Hello all, I am new to this site. I been diagnosed with different thing over the years moderate depression, unstable borderline personally disorder. Then about 9 years ago was diagnosed with sicoafectvie disorder.
At the moment I hearing noises .like knocking on Windows doors and tv on when the tv off, laughing , whispering.
I also have health issues to fibromyalgia, m.e , type2 diabetes, peripheral nerve damage, cardiomyopathy. High blood pressure,
So I been struggling with my mobility and everything starting to change .
Boyfriend deiceding to buy the flat WE are living in . So he be taking over Bill and I going to have to relie on him and benefit stops except pip. I panicking about that .

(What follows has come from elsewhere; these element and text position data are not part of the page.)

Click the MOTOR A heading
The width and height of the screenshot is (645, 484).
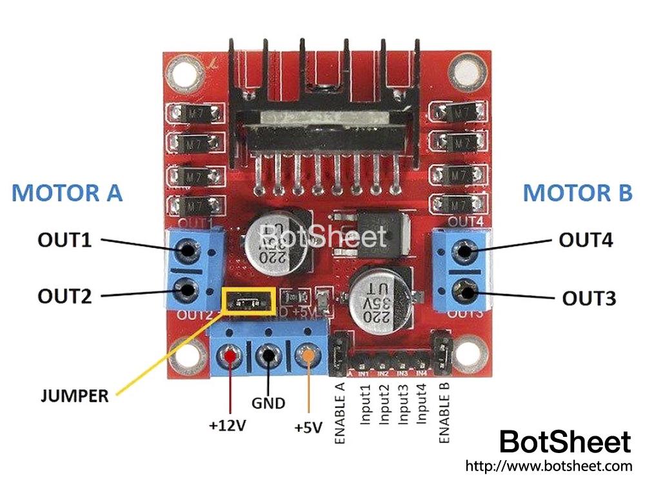point(66,193)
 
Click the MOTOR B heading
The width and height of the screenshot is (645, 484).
point(577,193)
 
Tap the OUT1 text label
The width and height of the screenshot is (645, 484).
point(64,241)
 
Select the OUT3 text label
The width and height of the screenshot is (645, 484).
point(589,299)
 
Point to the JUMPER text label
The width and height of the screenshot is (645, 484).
point(75,396)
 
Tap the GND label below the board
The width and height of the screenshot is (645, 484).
point(268,403)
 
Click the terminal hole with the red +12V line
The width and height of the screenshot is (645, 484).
point(230,356)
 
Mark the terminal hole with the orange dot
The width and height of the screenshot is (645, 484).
point(309,354)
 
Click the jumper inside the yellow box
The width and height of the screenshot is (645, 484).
point(248,301)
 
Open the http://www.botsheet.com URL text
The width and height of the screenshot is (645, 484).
point(548,465)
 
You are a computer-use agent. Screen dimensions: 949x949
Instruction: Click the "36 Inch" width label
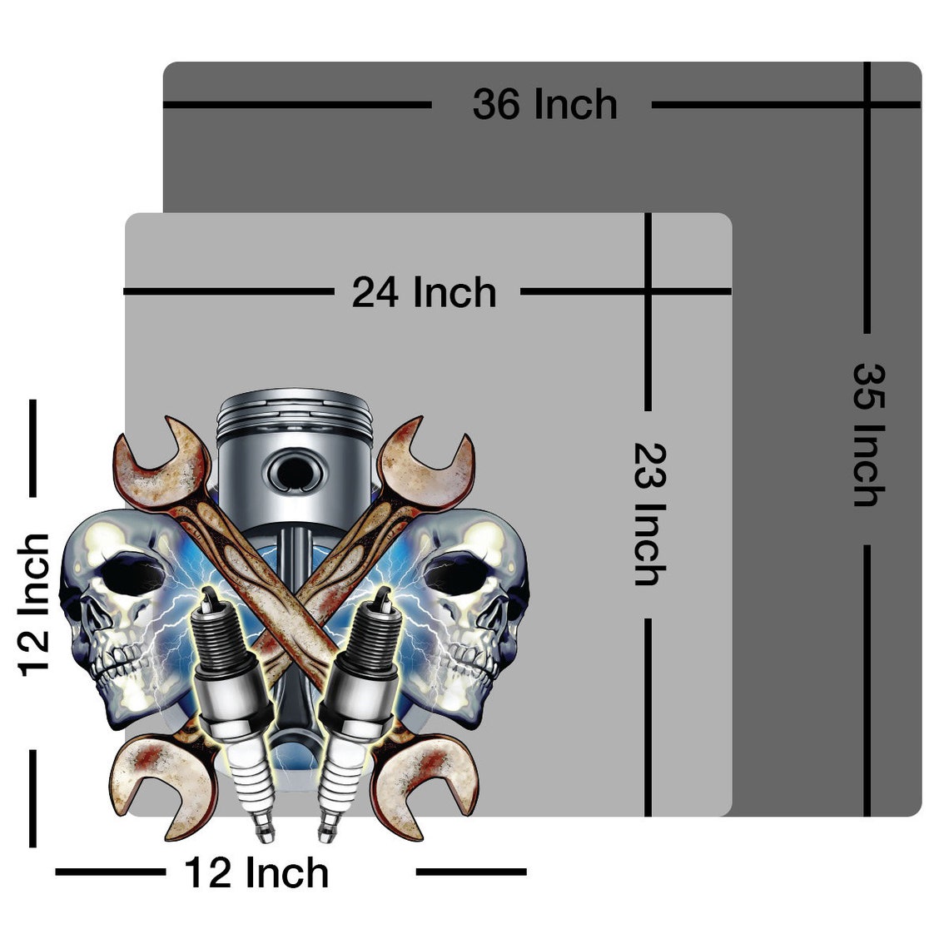(x=544, y=105)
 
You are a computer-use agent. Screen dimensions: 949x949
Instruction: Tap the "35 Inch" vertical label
(x=868, y=435)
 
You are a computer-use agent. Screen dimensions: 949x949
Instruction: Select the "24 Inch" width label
(x=425, y=292)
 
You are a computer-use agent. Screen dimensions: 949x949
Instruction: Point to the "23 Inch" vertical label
(x=649, y=514)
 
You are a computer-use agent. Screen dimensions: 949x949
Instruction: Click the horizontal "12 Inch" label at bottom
(x=256, y=873)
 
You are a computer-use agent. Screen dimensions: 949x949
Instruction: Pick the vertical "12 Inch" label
(x=34, y=605)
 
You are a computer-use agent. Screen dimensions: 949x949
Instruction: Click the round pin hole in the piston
(x=295, y=471)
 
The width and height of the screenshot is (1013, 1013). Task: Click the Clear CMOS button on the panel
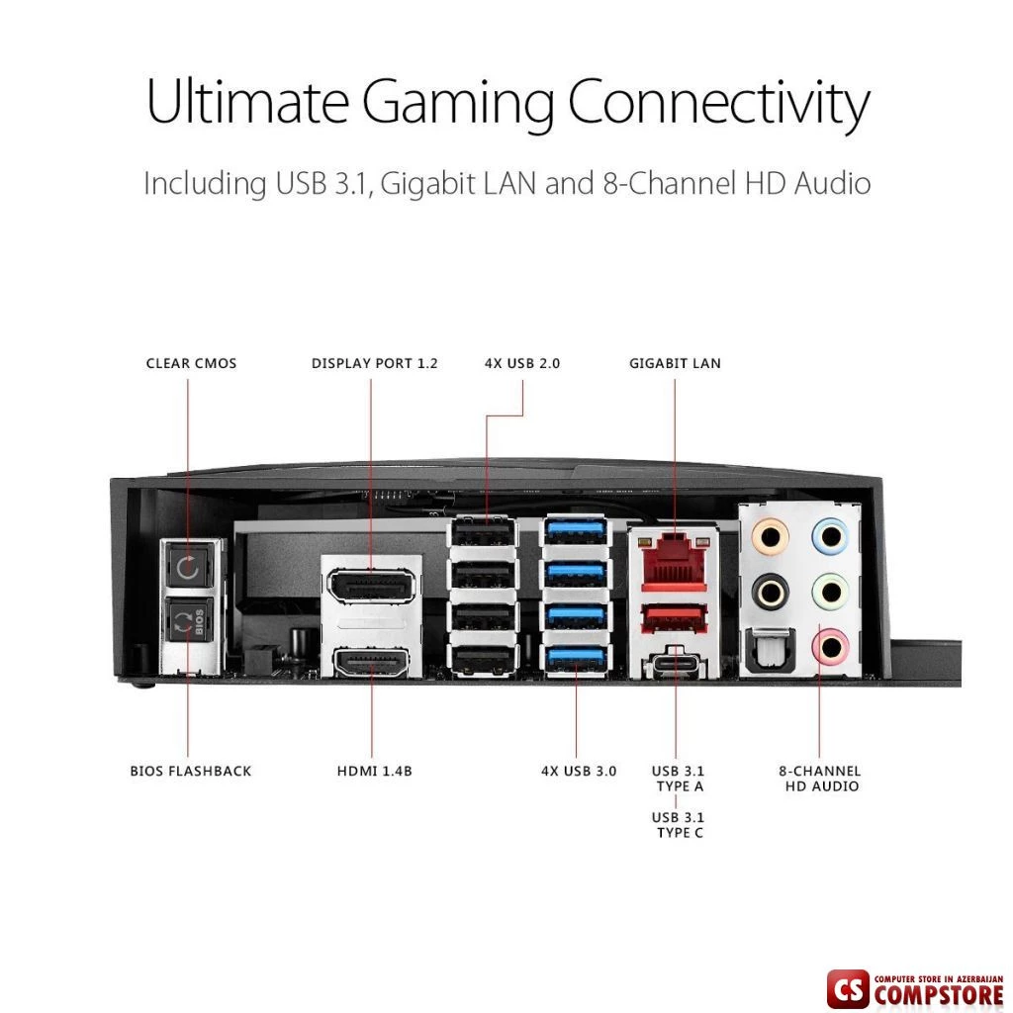(187, 567)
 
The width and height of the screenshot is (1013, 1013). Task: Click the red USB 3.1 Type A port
(675, 618)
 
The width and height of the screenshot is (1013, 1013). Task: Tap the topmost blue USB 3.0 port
(576, 531)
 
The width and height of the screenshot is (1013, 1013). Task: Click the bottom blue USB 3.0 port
(576, 660)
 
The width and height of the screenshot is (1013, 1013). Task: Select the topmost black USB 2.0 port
(483, 533)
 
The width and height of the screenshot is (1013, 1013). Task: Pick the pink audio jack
(830, 647)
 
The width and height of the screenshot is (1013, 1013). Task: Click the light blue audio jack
(830, 535)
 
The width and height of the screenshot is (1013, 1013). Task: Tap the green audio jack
(830, 592)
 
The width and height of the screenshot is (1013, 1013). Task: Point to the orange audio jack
(770, 535)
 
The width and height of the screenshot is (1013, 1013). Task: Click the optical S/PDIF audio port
(767, 652)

I am all so struggling mentally dealing with how my health. Life changed so much I am limited what I can do. I have to use wheelchair get a cleaner. I want to be normal and able to do things like my friends. I can't go on night out with girls as I struggle to walk every where. Then I can't dance with out sitting down after a min of dancing. I am missing intressed in life and thing like craft I enjoy. house work and looking after my self also is being affected massively to.
I want to be on my own most evening and can't wait till 7 pm comes so I go to bed. When I wake I dread it as I have to pretend every thing OK and it's not that bad.but its get worse.
I just want to be in my bed room on my own so I don't have to deal with any one. Been making excuses to my friends I am not at home or I don't feel well head ache ECT.
I feel I shutting down mentally too.
there probably more but it even taking it out of me typing this . Sigh hate this feeling of dread and my head seems to be working against me .
I don't no what else to do. I am scared as mental health killed my marriage and now iam with a new partner. I am scared it will change our relationship. As he not seen a depression episode before.
Well that what going on.Thanks for reading and taking the time out of your day. Keep safe.